Following a meeting with Quinn and its administrators on 21 May, we can confirm that no decision has yet been made about whether Quinn will be renewing or issuing new professional indemnity insurance (PII) policies in the UK from 1 October 2010.

However, we continue to work on the assumption that Quinn will not be doing so. We will let you know if the situation changes.

We were also assured that Quinn:

  • continues to be able to meet its debts and liabilities, including claims under policies, as they fall due
  • has no current need to make an application to the Irish Compensation Fund but could do so if the situation changes

Therefore there is no reason for solicitors to hold any greater concerns than in previous weeks.

Practitioners may wish to have a look at the offering of Priest & Co. I will be doing a podcast with one of their team to look into the issue of insurance generally, and while I am appreciative that Priest & Co have sponsored some of the free materials on Insite (at my invitation) – they do have an interesting service.

Priest and co are registered Lloyd’s insurance brokers with a dedicated team of professional indemnity specialists who have been advising on solicitors professional indemnity insurance since the open market in 2000.

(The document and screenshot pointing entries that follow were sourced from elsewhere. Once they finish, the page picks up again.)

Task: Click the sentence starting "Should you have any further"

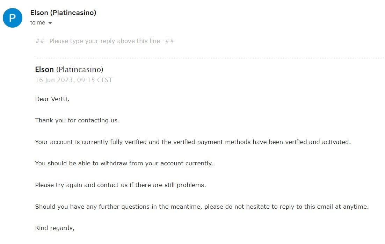Action: 202,207
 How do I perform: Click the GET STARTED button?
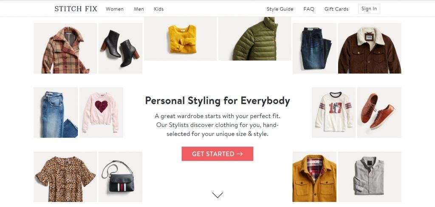pyautogui.click(x=217, y=154)
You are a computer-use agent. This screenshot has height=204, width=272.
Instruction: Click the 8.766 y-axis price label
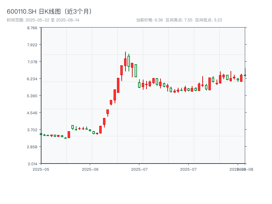click(x=33, y=29)
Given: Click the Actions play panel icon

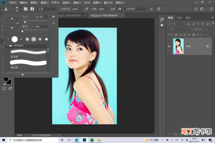Looking at the screenshot, I should click(162, 25).
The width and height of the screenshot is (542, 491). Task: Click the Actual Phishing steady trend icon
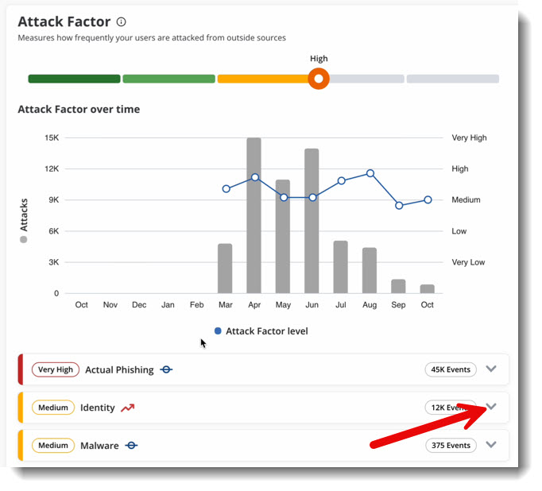[x=166, y=369]
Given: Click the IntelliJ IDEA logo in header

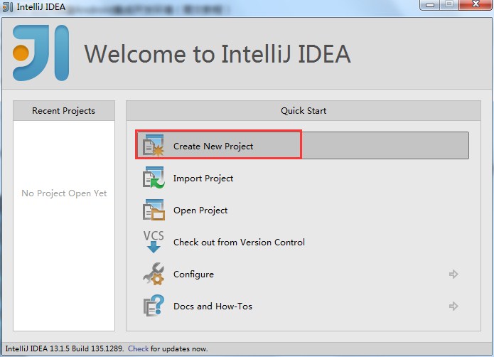Looking at the screenshot, I should (41, 53).
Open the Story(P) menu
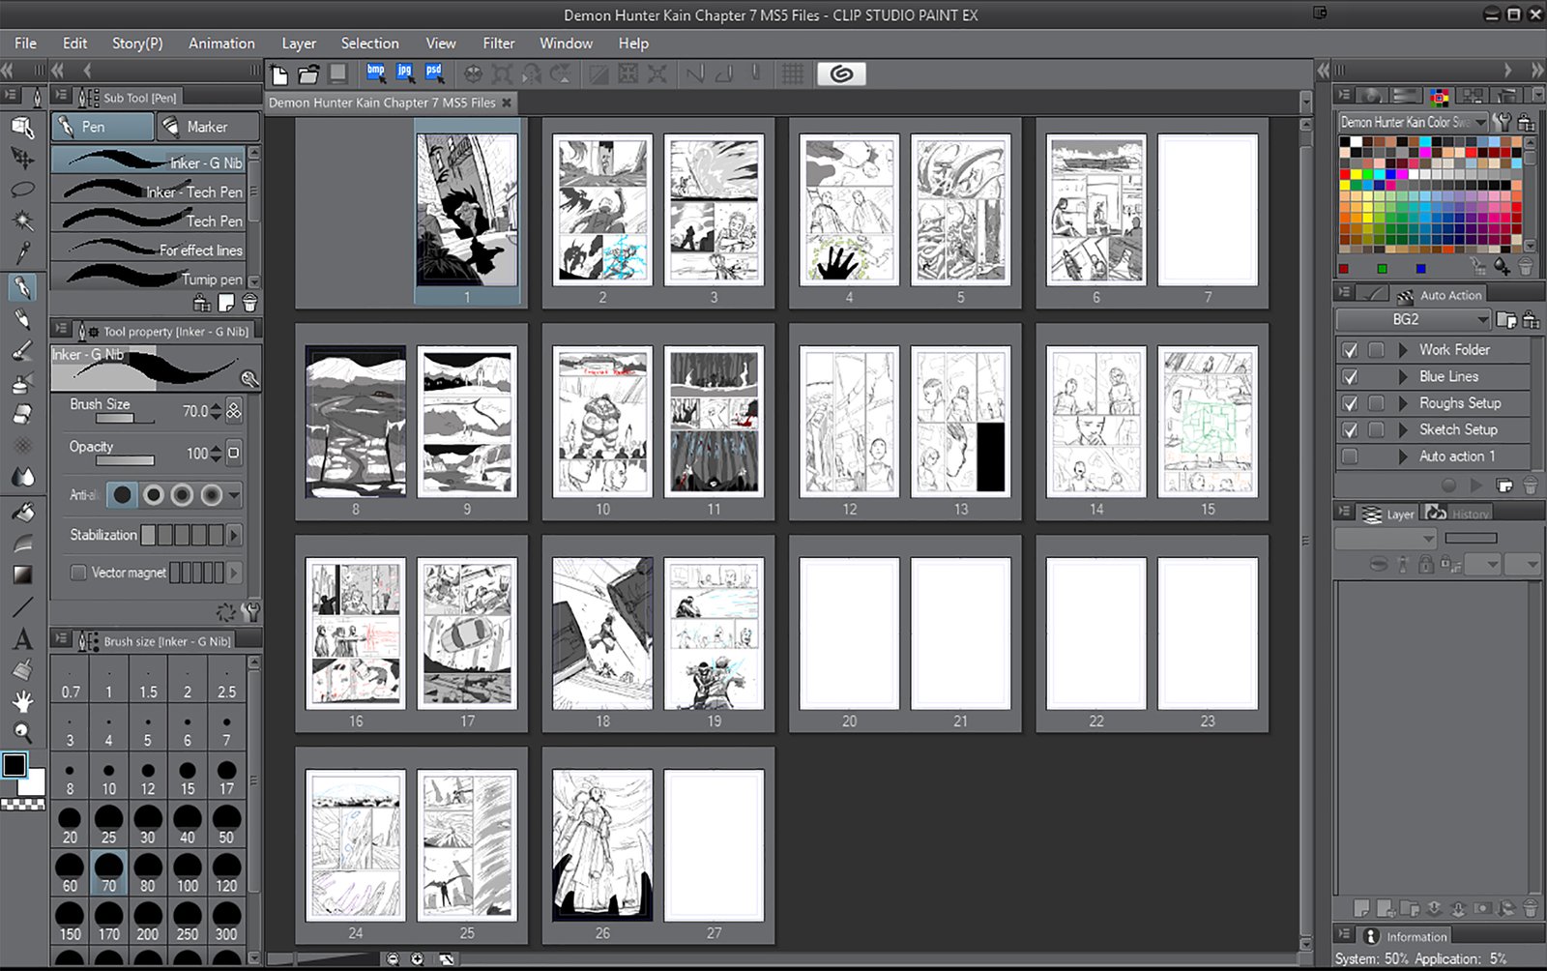Screen dimensions: 1547x971 pyautogui.click(x=136, y=44)
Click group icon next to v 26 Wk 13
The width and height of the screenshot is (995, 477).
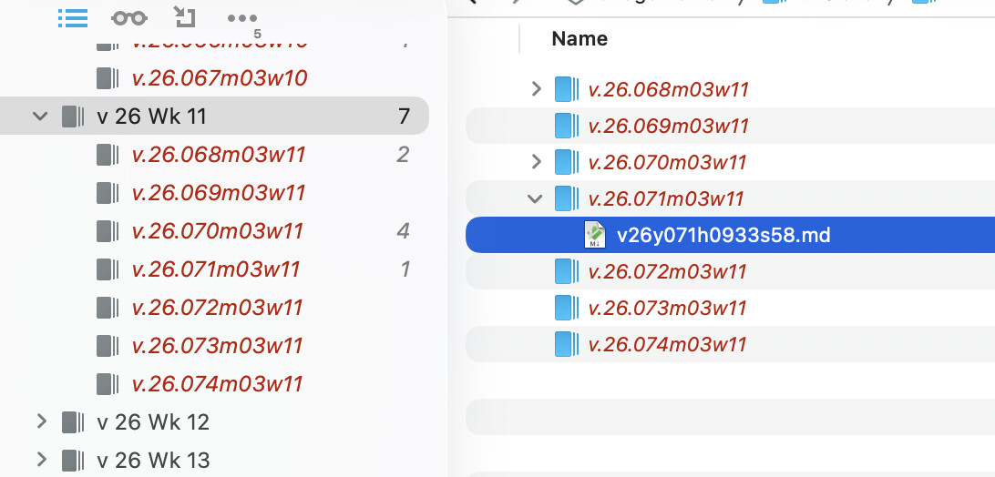[73, 460]
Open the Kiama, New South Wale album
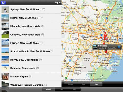Screen dimensions: 123x92 coord(31,18)
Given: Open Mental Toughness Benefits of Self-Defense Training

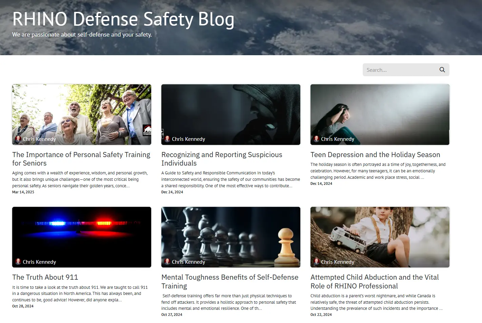Looking at the screenshot, I should [230, 282].
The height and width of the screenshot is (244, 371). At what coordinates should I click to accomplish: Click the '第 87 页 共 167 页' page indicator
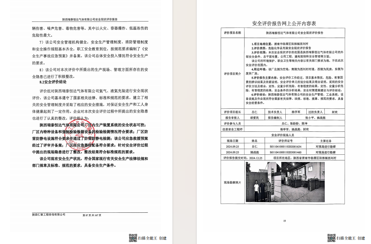[x=92, y=215]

Whilst we specialise in the placement of professional indemnity insurance for law firms, we also recognise that the market place is saturated with brokers and can be a confusing and daunting place for law firms struggling to find the right cover. Therefore, rather than just acting as a broker, we are also happy to advise on how to approach the entire market, including those insurers we do not have access to.

The biggest mistake law firms make year on year is to flood the market with too many brokers. It is important that you use the market to your advantage rather than turn it away from you.

I plan to run a short series of guest posts on this issue for those of you who are interested as part of the Law review general coverage of legal issues.